Is the NSW government stopping COVID compensation based on inaccurate estimates?
Last November, the NSW government brought in a bill to repeal section 19B of the Workers' Compensation Act, rolling back a set of changes that were made in May 2020 to ensure that essential workers who contracted COVID were properly covered even if they could not prove they caught it on the job.
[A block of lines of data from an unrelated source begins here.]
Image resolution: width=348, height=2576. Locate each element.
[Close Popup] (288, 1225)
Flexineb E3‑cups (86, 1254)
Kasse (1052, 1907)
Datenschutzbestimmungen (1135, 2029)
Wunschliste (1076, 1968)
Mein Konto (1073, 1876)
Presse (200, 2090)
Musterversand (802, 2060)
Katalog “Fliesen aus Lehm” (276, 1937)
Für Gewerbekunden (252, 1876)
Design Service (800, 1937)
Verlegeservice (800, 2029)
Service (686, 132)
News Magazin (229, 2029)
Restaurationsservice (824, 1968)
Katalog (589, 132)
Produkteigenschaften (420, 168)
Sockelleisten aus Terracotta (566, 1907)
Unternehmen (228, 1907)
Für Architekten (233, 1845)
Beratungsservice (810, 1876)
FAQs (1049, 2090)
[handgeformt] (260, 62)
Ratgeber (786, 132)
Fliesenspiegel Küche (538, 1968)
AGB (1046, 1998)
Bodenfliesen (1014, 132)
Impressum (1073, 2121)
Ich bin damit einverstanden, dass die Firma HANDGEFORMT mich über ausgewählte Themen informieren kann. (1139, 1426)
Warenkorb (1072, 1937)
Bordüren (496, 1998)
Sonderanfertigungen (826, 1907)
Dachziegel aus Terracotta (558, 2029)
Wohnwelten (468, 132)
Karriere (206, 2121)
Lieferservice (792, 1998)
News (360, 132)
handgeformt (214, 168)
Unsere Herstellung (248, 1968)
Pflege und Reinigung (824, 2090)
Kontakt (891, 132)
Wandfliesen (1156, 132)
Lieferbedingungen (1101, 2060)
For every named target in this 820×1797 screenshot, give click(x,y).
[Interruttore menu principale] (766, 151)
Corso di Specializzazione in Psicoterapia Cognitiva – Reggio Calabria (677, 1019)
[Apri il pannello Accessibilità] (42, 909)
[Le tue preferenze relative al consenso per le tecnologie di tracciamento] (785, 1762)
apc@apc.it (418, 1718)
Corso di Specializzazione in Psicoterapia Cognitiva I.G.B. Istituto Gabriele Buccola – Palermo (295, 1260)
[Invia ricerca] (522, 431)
At the time, the state government estimated that section 19B would cost businesses up to $638 million in 2022.
But now a report by policy research think-tank the McKell Institute has turned up alternative projections for the number and cost of COVID-19 workers' compensation claims, and these figures suggest that the government overestimated the cost by more than 100%. The fresh analysis estimates under 12,500 total claims - less than half the government's original projected figures - and a total cost of $315 million, also less than half of what businesses had feared.
The McKell Institute report attributes this discrepancy to the change in vaccination rates between last November and the present day - an increase of 15% in the vaccination rate (from 80% to 95%) apparently suffices to slash cost estimates by 50%. This had in fact been pointed out in December by SIRA CEO Adam Dent, who said that the initial scenarios had become redundant.
The proposal to repeal section 19B drew heavily polarised reactions in November, with businesses and industry groups cheering the removal of what they feared would be onerous costs while frontline workers and industrial relations groups harshly criticised the state government for unfairness to a highly vulnerable segment of the workforce.